-- EXERCISE AIM --
Render every line of the items below as a JSON list of strings, one string per line, with blank lines omitted.

-- RECORDS --
--------------------------------
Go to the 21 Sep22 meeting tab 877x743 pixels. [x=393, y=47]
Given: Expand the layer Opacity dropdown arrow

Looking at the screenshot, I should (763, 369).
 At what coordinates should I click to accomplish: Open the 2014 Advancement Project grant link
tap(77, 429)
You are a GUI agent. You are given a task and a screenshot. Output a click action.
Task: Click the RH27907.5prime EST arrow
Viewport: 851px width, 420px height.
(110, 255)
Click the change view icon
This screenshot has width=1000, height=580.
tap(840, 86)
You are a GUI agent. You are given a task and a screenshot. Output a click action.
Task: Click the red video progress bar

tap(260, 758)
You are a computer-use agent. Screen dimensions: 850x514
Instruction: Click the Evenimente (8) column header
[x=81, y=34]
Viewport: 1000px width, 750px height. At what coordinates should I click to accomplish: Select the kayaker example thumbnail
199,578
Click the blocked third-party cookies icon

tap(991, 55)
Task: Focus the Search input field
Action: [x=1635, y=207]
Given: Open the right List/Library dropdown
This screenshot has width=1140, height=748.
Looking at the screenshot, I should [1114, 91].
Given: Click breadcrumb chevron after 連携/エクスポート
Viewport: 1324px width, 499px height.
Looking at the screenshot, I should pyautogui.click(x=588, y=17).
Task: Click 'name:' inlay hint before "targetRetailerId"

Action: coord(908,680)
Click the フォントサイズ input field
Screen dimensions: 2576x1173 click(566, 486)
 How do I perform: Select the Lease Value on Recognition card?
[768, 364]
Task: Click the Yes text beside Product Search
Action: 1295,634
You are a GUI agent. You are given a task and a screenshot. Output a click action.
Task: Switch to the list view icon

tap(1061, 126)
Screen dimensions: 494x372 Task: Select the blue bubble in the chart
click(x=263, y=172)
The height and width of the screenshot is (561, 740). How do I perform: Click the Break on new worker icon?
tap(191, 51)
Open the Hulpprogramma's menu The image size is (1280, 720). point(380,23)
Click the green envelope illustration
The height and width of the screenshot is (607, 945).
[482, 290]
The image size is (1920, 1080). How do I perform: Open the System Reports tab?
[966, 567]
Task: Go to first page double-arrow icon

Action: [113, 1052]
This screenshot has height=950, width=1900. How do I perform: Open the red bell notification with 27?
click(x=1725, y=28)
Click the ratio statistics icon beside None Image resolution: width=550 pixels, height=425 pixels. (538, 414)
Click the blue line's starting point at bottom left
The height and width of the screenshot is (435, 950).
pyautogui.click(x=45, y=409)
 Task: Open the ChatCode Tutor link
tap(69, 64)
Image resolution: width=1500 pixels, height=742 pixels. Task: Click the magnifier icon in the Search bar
--------------------------------
-- RESULT FOR THIS TASK --
[
  "Go to the 21 Sep22 meeting tab 877x743 pixels. [x=393, y=47]",
  "Given: Expand the layer Opacity dropdown arrow",
  "Looking at the screenshot, I should (763, 369).",
  " At what coordinates should I click to accomplish: Open the 2014 Advancement Project grant link",
  "tap(77, 429)",
  "You are a GUI agent. You are given a task and a screenshot. Output a click action.",
  "Task: Click the RH27907.5prime EST arrow",
  "Viewport: 851px width, 420px height.",
  "(110, 255)",
  "Click the change view icon",
  "This screenshot has width=1000, height=580.",
  "tap(840, 86)",
  "You are a GUI agent. You are given a task and a screenshot. Output a click action.",
  "Task: Click the red video progress bar",
  "tap(260, 758)",
  "You are a computer-use agent. Screen dimensions: 850x514",
  "Instruction: Click the Evenimente (8) column header",
  "[x=81, y=34]",
  "Viewport: 1000px width, 750px height. At what coordinates should I click to accomplish: Select the kayaker example thumbnail",
  "199,578",
  "Click the blocked third-party cookies icon",
  "tap(991, 55)",
  "Task: Focus the Search input field",
  "Action: [x=1635, y=207]",
  "Given: Open the right List/Library dropdown",
  "This screenshot has width=1140, height=748.",
  "Looking at the screenshot, I should [1114, 91].",
  "Given: Click breadcrumb chevron after 連携/エクスポート",
  "Viewport: 1324px width, 499px height.",
  "Looking at the screenshot, I should pyautogui.click(x=588, y=17).",
  "Task: Click 'name:' inlay hint before \"targetRetailerId\"",
  "Action: coord(908,680)",
  "Click the フォントサイズ input field",
  "Screen dimensions: 2576x1173 click(566, 486)",
  " How do I perform: Select the Lease Value on Recognition card?",
  "[768, 364]",
  "Task: Click the Yes text beside Product Search",
  "Action: 1295,634",
  "You are a GUI agent. You are given a task and a screenshot. Output a click action.",
  "Task: Switch to the list view icon",
  "tap(1061, 126)",
  "Screen dimensions: 494x372 Task: Select the blue bubble in the chart",
  "click(x=263, y=172)",
  "The height and width of the screenshot is (561, 740). How do I perform: Click the Break on new worker icon?",
  "tap(191, 51)",
  "Open the Hulpprogramma's menu The image size is (1280, 720). point(380,23)",
  "Click the green envelope illustration",
  "The height and width of the screenshot is (607, 945).",
  "[482, 290]",
  "The image size is (1920, 1080). How do I perform: Open the System Reports tab?",
  "[966, 567]",
  "Task: Go to first page double-arrow icon",
  "Action: [113, 1052]",
  "This screenshot has height=950, width=1900. How do I perform: Open the red bell notification with 27?",
  "click(x=1725, y=28)",
  "Click the ratio statistics icon beside None Image resolution: width=550 pixels, height=425 pixels. (538, 414)",
  "Click the blue line's starting point at bottom left",
  "The height and width of the screenshot is (435, 950).",
  "pyautogui.click(x=45, y=409)",
  " Task: Open the ChatCode Tutor link",
  "tap(69, 64)",
  "Image resolution: width=1500 pixels, height=742 pixels. Task: Click the magnifier icon in the Search bar"
]